Calling Someone "Gay" Still Defamatory in Texas Print

What one court has called “a veritable sea change in social attitudes about homosexuality” has evidently not reached Texas where a judge ruled that an airport security guard can sue a radio show host for calling him “gay” on the air.

Rickey Smiley

Henry Robinson alleged the imputation that he is homosexual was defamatory as a matter of law in his suit against Rickey Smiley of the Dallas radio station known as “The Beat.” Smiley referred to him as the “gay security guard” in a February 2009 broadcast after an incident several days earlier at the Dallas Love Field Airport.

The U.S. Supreme Court struck down Texas' sodomy law in Lawrence v. Texas, 539 U.S. 558 (2003). But in denying Smiley's motion to dismiss, U.S. District Judge Reed O'Connor said earlier this month that “No case appears to address whether imputation of homosexuality continues to be defamatory as a matter of law in the wake of Lawrence.”

“At a minimum,” he concluded, “judicial caution requires the Court to acknowledge that the imputation of homosexuality might as a matter of fact expose a person to public hatred, contempt or ridicule.”

The decision conflicts with a recent case in which a New York judge said statements in a book imputing that Anna Nicole Smith's lawyer is gay were not defamatory per se.

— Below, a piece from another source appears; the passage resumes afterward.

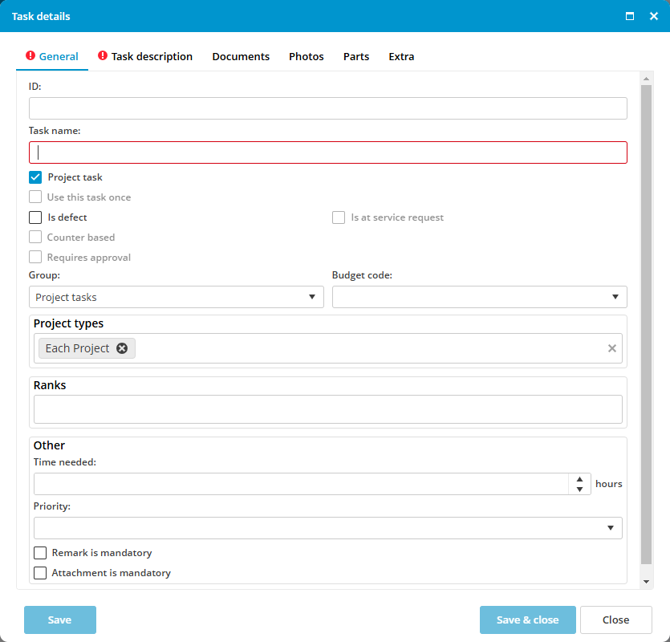Screen dimensions: 670x642
Task: Close the Task details dialog via X
Action: [653, 16]
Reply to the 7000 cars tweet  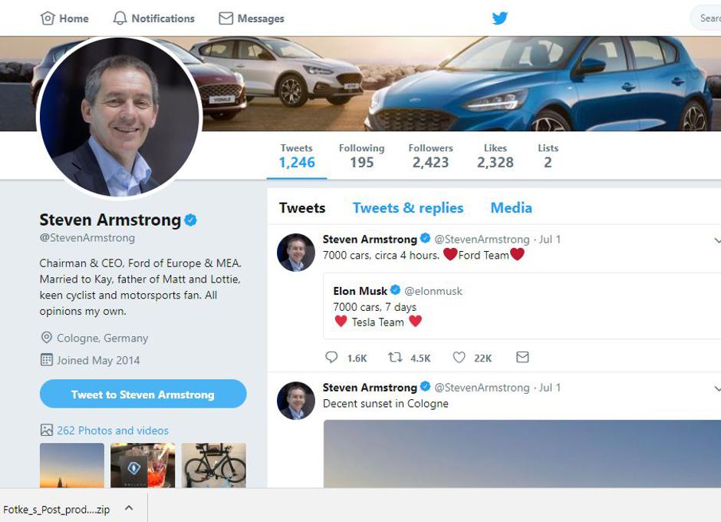click(331, 358)
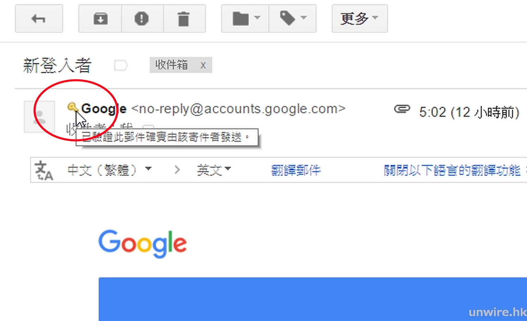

“[T]o the extent that courts previously relied on the criminality of homosexual conduct in holding that a statement imputing homosexuality subjects a person to contempt and ridicule, Lawrence has foreclosed such reliance,” U.S. District Judge Denny Chin said in Stern v. Cosby, 645 F. Supp. 2d 258 (2009).

Smiley hosts the morning show at 97.9 The Beat. He met Robinson at Love Field after disembarking from a flight and allegedly became abusive after posing for a photograph with him, calling him “the gay security guard” and “faggot.”

“Smiley told Plaintiff he was going to put him 'on blast,' which Plaintiff understood to mean Smiley would refer to him during a broadcast,” O'Connor noted, and, after Smiley called Robinson “gay” on the air, “people began calling Plaintiff 'gay.'”

A false imputation of criminal behavior is defamatory per se and, in 1997, the 5th U.S. Circuit Court of Appeals cited Texas' sodomy law in finding it was defamatory to call someone a “faggot.” Plumley v. Landmark Chevrolet, 122 F.3d 308.

O'Connor indicated some regret that Smiley did not address “Lawrence's possible impact on Plumley” in the motion to dismiss. “The issue is indeed a complex one, ripe for the clarification that comes from allowing litigation to proceed rather than the imposition of a single judge’s view,” he said in a footnote.

But a less cautious judge could have followed Chin's lead –- and, perhaps, forced the 5th Circuit to reconsider Plumley.

Smiley argued that the case should be dismissed on First Amendment grounds because “[v]iewed in context of the comedic nature of the radio show and Smiley's professional background [as a comedian], no reasonable listener would perceive his statements as factual.”

The First Amendment protects parody and satire but O'Connor said Smiley's statement about Robinson did not involve “mischaracterization or exaggeration.”